CBRT Lifts Rates 0.75%
As downward pressures on price has continued over recent months, Turkey’s central bank today took action to address the situation by lifting its headline interest. While a rate was widely signalled at today’s meeting, in line with central bank commentary and the wider industry view on the Turkish economy, the CBRT took the markets by surprise as it raised rates by 0.75%, well above the 0.25% forecast. The Turkish late liquidity window rate now sits at 13%.5%, up from 12.75% prior
The move comes in the wake of President Erdogan calling snap elections in the country just four months ago and marks the first rate hike since the elections were announced. The most recent Reuters poll ahead of the rates meeting showed that 10 out of the 13 economists and industry analysts polled, forecast a rate hike with most agreeing on a .25% hike being the most likely option.
Turkish Elections Brought Forward
Just last week President Erdogan announced that the elections, both presidential and parliamentary, will be held on June 24th, unexpectedly pulling the voting ahead by over a year, citing the need for Turkey to move to a new executive presidency system to tackle the economic issues presented in Syria.
This latest move in rates represents the most recent attempt by the CBRT to battle soaring inflation in the country, which has been running in double digits for some time. However, this fight has been made increasingly difficult by the sharp sell-off in the Turkish Lira which has been exacerbated by the President’s desire for lower interest rates, indicated as the TRY craters despite CBRT rate hike.
Erdogan An Enemy of Interest Rates
A Erdogan has repeatedly described himself as an “enemy of interest rates” and has long called for reductions in borrowing costs. This has provoked fears that monetary policy in the country is not independent. However, this latest CBRT rate hike flies in the face of this notion.
In the statement released along with its decision, the CBRT said that “Current elevated levels of inflation and inflation expectations continue to pose risks on the pricing behaviour. Upside movements in import prices have increased such risks.” The statement also added that “Accordingly, the committee decided to implement a measured monetary tightening to support price stability.”
Looking ahead the statement said a “tight stance in monetary policy will be maintained decisively until inflation outlook displays a significant improvement, independent of base effects and temporary factors, and becomes consistent with the targets.”

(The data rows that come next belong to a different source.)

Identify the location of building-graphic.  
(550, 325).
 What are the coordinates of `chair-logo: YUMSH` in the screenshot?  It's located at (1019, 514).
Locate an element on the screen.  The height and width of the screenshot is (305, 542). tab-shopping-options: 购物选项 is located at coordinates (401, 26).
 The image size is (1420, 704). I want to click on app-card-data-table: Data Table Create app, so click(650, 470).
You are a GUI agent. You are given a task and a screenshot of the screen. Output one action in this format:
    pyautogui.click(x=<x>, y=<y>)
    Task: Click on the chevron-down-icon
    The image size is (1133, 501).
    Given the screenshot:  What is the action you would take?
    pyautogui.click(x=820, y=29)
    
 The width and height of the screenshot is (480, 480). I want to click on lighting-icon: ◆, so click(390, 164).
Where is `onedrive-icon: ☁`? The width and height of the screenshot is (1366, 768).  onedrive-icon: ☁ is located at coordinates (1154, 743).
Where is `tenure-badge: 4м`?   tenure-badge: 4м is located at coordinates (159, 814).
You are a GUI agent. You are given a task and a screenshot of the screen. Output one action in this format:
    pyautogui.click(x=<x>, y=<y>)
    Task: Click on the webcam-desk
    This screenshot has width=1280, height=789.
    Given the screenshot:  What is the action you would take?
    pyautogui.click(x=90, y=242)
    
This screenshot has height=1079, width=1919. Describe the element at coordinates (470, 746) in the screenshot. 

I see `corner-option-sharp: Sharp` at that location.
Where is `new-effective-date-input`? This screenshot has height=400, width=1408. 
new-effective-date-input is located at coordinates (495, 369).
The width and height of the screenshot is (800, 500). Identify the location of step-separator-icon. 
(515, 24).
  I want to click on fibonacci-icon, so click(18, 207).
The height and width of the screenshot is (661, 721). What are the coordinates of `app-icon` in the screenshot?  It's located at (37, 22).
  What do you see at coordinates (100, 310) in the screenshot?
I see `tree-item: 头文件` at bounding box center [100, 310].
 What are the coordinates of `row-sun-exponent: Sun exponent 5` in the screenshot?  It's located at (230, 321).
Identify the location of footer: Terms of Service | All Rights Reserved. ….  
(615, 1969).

Currently, inflation in Turkey is still running around 10% year on year, double the CBRT’s target. With the Turkish Lira down around 7% on the year against the USD, many players are expecting further rises in inflation for Turkey, which in turn should increase the downward pressure on the currency.
Notably, ahead of today’s meeting, some players were calling for a rate hike of more than 1% in order to tackle high inflation, seemingly as the TRY craters despite CBRT rate hike. It doesn’t seem to be enough to convince markets that the CBRTS has the means and the willingness to act effectively either.
While there was some initial TRY buying in response to the rate hike, this soon subsided and TRY is once again falling against USD. The weekly timeframe chart show that USDTRY is still sitting above key support at the 3.9426 – 3.9858 level which was the 2016 and 2017 high level. While above this level, further TRY losses are expected as the market consolidates before making a fresh push higher.